Task requirements –
For this exercise, return the line containing "Sort table by Year column arrows" and every line after it through the end of the records below, without alteration.

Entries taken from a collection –
———
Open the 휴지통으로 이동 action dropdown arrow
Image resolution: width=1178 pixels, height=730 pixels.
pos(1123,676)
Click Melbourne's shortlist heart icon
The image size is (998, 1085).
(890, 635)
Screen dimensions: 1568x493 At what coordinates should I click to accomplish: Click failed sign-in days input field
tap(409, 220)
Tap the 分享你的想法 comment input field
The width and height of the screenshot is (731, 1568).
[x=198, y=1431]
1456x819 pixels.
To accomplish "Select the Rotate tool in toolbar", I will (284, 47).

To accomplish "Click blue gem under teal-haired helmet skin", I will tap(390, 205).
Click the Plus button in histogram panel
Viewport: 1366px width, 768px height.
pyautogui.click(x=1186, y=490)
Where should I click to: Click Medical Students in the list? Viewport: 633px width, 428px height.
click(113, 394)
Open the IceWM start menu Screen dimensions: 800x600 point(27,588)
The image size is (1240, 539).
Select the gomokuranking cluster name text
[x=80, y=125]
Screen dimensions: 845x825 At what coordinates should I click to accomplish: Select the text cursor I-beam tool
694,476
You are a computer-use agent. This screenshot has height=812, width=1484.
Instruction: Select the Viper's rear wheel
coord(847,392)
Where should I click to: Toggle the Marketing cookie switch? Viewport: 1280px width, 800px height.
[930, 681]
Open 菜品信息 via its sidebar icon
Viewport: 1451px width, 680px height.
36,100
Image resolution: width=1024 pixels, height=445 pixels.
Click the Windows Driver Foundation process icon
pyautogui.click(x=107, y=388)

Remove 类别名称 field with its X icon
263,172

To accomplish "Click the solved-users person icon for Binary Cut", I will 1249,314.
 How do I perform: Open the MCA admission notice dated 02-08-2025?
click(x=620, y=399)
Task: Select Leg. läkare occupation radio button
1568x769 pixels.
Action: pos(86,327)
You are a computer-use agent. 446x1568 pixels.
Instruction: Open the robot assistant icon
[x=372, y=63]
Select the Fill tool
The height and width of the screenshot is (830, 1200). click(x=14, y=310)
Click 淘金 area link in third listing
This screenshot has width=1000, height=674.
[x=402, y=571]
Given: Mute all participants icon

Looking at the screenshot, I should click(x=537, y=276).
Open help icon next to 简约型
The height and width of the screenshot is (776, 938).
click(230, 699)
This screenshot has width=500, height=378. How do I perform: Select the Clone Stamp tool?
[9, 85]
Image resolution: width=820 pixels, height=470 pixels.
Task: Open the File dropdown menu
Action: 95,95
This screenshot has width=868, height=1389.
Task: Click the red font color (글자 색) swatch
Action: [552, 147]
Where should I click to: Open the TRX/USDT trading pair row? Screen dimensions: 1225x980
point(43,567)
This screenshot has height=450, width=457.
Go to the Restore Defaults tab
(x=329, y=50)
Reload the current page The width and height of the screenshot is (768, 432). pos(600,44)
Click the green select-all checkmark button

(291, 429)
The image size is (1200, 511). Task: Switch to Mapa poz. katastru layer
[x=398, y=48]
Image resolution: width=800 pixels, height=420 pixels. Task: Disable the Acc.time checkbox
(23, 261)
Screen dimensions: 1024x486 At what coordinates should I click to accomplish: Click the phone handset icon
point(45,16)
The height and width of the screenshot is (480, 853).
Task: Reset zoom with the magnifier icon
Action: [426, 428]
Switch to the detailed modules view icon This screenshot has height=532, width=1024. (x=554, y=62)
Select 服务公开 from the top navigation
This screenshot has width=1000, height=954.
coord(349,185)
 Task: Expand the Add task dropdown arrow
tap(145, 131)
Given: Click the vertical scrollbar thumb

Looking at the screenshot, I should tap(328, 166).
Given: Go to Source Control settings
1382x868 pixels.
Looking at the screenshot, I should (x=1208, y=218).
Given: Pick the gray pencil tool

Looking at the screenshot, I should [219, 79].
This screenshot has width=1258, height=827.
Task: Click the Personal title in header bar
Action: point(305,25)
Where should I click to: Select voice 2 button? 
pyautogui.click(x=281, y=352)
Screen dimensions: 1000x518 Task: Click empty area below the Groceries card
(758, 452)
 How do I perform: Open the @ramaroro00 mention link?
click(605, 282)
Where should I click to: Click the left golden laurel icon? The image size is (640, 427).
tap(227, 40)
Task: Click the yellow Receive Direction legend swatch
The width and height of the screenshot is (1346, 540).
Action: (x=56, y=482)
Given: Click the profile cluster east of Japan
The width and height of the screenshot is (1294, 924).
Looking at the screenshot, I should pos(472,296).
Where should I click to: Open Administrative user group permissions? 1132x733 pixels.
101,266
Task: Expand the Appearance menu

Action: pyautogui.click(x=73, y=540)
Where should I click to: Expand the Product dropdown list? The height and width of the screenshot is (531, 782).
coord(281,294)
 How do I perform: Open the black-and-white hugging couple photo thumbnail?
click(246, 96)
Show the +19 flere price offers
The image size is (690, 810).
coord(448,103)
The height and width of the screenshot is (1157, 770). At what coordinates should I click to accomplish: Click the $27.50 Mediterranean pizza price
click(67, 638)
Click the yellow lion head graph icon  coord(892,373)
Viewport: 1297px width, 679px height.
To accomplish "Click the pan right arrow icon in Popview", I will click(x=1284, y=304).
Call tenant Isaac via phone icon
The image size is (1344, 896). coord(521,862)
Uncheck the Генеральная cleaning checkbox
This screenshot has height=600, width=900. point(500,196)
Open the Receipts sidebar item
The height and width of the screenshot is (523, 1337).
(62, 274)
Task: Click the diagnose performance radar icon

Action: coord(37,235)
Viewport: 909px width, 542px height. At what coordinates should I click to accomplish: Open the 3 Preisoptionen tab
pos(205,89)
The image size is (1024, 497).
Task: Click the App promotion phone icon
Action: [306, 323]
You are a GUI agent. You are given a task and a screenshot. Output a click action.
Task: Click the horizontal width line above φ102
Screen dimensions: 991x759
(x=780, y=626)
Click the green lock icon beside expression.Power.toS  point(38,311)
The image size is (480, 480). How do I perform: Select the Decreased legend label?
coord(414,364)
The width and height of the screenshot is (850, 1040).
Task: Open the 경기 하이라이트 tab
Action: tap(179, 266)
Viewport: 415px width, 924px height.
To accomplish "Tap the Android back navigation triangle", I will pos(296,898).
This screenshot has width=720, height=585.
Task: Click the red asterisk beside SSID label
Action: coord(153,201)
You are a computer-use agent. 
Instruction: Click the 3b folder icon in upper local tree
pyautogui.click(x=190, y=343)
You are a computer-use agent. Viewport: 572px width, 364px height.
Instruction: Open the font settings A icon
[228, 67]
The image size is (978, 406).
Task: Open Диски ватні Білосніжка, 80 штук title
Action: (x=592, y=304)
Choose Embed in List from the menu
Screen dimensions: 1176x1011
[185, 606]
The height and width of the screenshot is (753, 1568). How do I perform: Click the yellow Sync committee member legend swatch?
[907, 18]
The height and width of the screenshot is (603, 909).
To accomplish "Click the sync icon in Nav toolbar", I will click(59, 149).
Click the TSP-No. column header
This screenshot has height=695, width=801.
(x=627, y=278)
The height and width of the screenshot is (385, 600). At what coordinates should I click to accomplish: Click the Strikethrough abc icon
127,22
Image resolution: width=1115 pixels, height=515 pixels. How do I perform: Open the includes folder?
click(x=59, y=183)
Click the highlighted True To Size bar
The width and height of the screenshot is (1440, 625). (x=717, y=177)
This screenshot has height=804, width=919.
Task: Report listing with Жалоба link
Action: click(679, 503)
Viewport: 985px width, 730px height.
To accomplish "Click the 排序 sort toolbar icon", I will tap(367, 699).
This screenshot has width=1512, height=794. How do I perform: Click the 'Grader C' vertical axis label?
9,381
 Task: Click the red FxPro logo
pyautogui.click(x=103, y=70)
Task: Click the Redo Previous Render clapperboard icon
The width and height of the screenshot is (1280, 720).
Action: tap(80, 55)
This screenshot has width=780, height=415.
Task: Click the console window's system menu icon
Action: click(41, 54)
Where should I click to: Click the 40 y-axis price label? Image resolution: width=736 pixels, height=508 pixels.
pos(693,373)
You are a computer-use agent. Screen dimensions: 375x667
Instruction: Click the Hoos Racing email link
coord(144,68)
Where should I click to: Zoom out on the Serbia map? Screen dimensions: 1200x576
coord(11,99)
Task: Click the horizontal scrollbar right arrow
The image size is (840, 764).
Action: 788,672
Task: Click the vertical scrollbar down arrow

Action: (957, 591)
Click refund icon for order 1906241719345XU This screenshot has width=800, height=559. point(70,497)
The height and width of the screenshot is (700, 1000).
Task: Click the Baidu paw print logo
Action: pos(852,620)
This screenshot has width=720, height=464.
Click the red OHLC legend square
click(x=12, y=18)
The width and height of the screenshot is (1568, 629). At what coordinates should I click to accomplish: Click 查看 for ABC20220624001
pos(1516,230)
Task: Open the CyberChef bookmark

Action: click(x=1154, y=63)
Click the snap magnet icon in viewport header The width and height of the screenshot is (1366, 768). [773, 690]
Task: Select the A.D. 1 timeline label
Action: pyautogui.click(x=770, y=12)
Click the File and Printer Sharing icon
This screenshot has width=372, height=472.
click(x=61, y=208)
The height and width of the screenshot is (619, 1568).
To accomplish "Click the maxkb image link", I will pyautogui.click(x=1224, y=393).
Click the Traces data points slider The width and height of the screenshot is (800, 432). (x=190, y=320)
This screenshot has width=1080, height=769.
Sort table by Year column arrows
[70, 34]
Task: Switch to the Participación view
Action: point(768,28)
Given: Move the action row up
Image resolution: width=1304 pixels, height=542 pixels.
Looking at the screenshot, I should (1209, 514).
———
Solution to the exercise –
Sort table by Year column arrows
[70, 34]
Task: Switch to the Participación view
Action: point(768,28)
Given: Move the action row up
Image resolution: width=1304 pixels, height=542 pixels.
Looking at the screenshot, I should (1209, 514).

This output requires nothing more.